Une première de François Couperin au disque, oui !, et indiscutable ‑ ce qui était loin d'être le cas pour la cantate gravée en 2015 par Christophe Rousset (cf no 650). Edward Higginbottom révélait en 2011 la plupart des motets du même manuscrit de 1705 restés inédits (cf no 601). Le dernier nous arrive à la fin de l'album des Ombres: un vaste Salvum me fac Deus pour basse « et symphonies » articulé en huit sections, un quart d'heure durant, sur une partie du noir Psaume 69. La perception de l'oeuvre change entièrement si l'auditeur a la traduction sous les yeux: musique élégante et assez solennelle, en majeur la plupart du temps, même sur des paroles affreuses. Pas un mot qui ne dise le désarroi du pécheur : pas une note (au chant ou, au second plan, aux violons) qui ne laisse entendre la dignité du croyant et sa confiance en un sauveur majestueux. Benoît Arnould se tire avec beaucoup de goût d'un exercice particulièrement délicat ‑ une mise en perspective de la prière qui doit autant à l'ambivalence de Couperin qu'à la spiritualité du Grand Siècle. Le moment le plus fort et troublant du motet arrive quand le thème lancinant, répété sans cesse à la basse du Laboravi en fa mineur (« Je me suis fatigué à crier, et ma gorge en a été enrouée ») resurgit, en majeur et cette fois aux violons, à l'entrée du cinquième verset : « Oh Dieu, vous connaissez ma folie. »

Les Leçons de ténèbres, malgré deux chanteuses aussi expertes l'une que l'autre dans ce répertoire, nous valent une demi‑réussite.
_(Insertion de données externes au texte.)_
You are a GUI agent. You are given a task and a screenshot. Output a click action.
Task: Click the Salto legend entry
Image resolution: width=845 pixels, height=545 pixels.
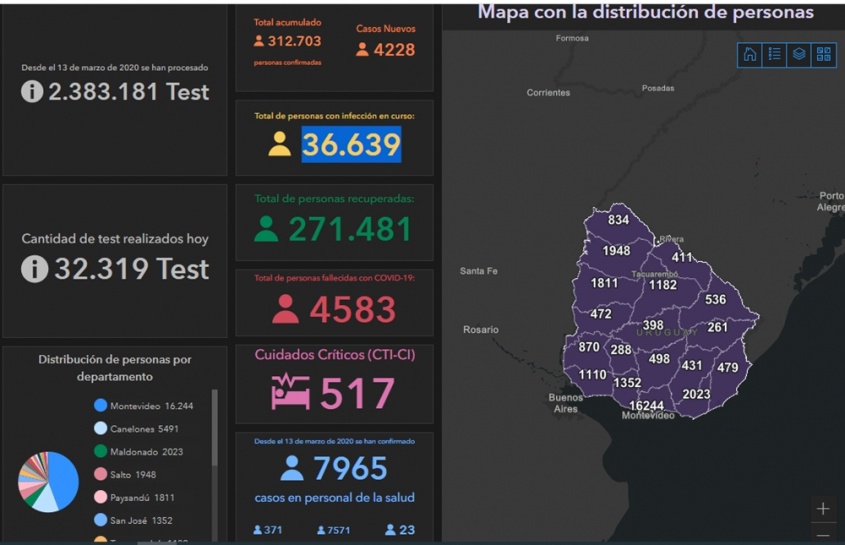pyautogui.click(x=131, y=474)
Ce qui est déjà beaucoup plus que dans les dernières tentatives au disque. Chantal Santon‑Jeffery investit chaque page de la Première Leçon avec un fort caractère, partout consciente des résonances graves d'un texte aussi violent, mais il suffit qu’Anne Magouët lance quelques notes en prenant la relève, et nous mettons aussitôt un nom sur ce qui manquait à l'intelligence et à l'énergie de sa collègue : une ligne, cette souplesse de l'esprit et de la déclamation tout à la fois. La Deuxième Leçon peut alors se déployer sans baisse de tension, et Magouët, avec la complicité d'un continuo très habile, n'a jamais besoin d'appuyer l'accent pour traduire le poids des paroles. Magnifique. L’union des deux voix apporte un fort relief à la Troisième Leçon mais déçoit dans les Quatre versets de 1703, où les raideurs de Santon-Jeffery se trouvent surexposées par une écriture tout en grâces.